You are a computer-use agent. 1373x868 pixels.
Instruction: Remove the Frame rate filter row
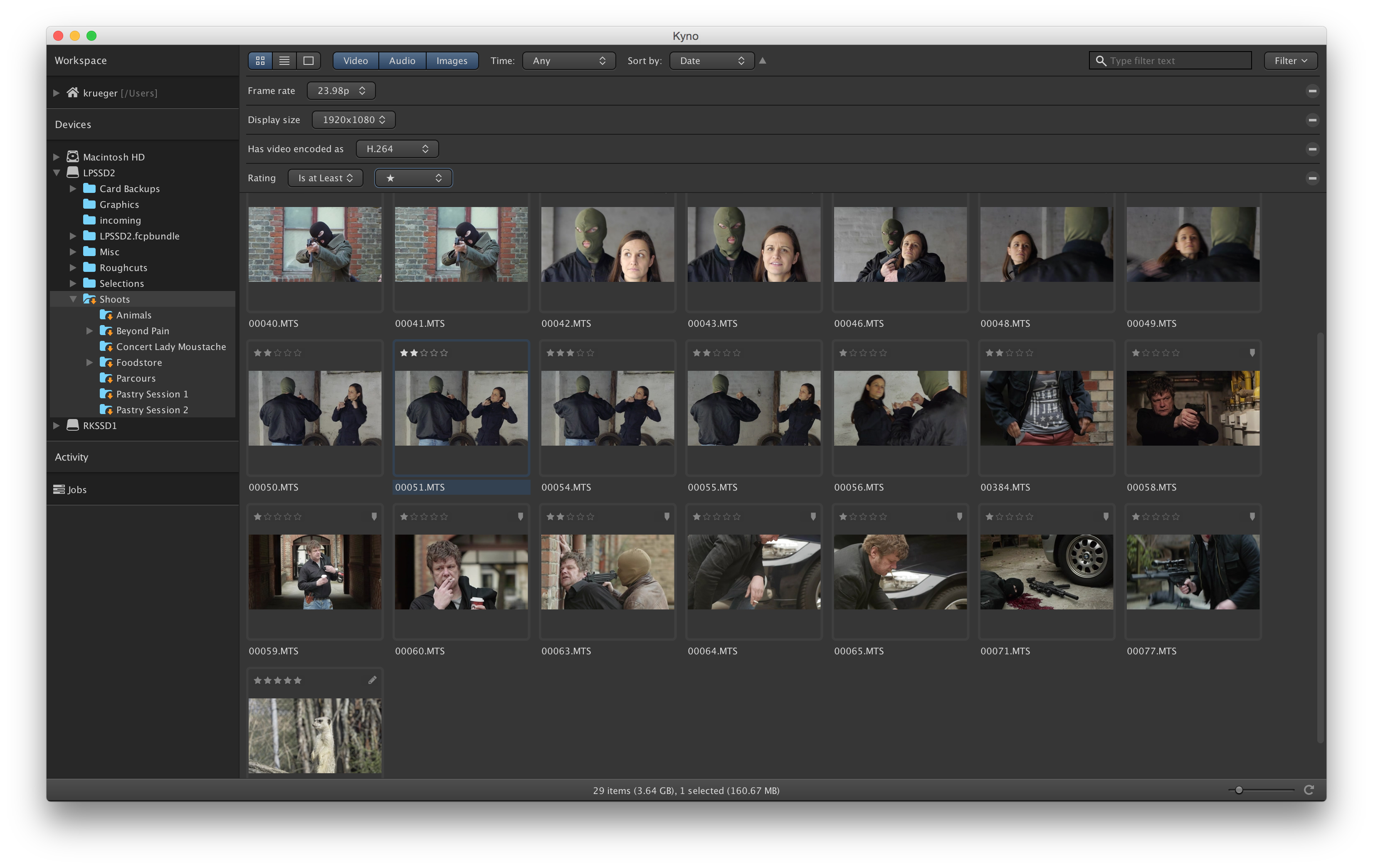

...

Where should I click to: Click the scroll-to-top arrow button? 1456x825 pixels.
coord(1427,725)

--

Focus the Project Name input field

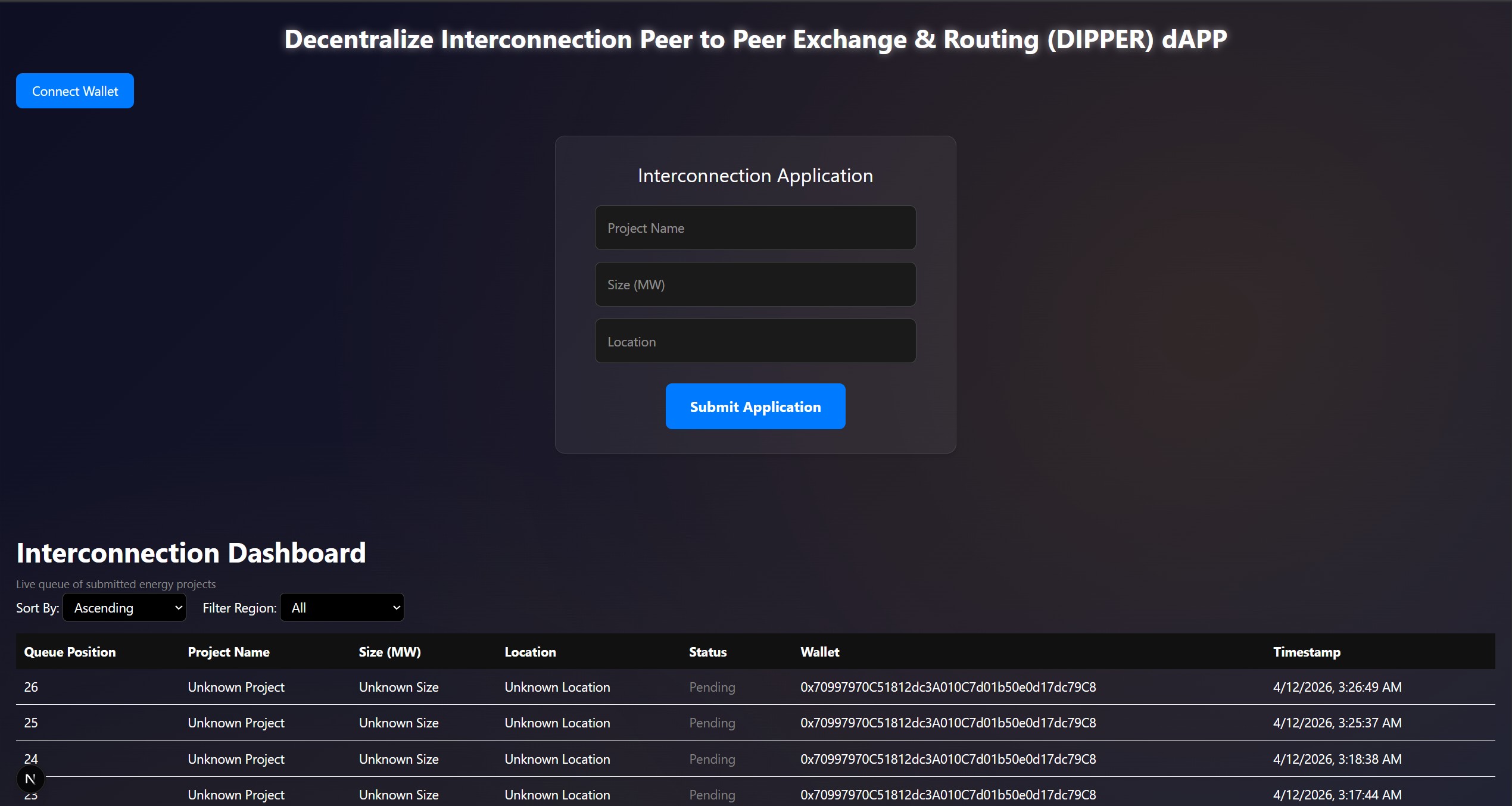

[TASK STATEMENT]: Take the stretch of lines above from the one containing "You are a computer-use" through the one containing "Instruction: Remove the Frame rate filter row" and repeat it exactly, adding no other line.

[TASK OUTPUT]:
You are a computer-use agent. 1373x868 pixels.
Instruction: Remove the Frame rate filter row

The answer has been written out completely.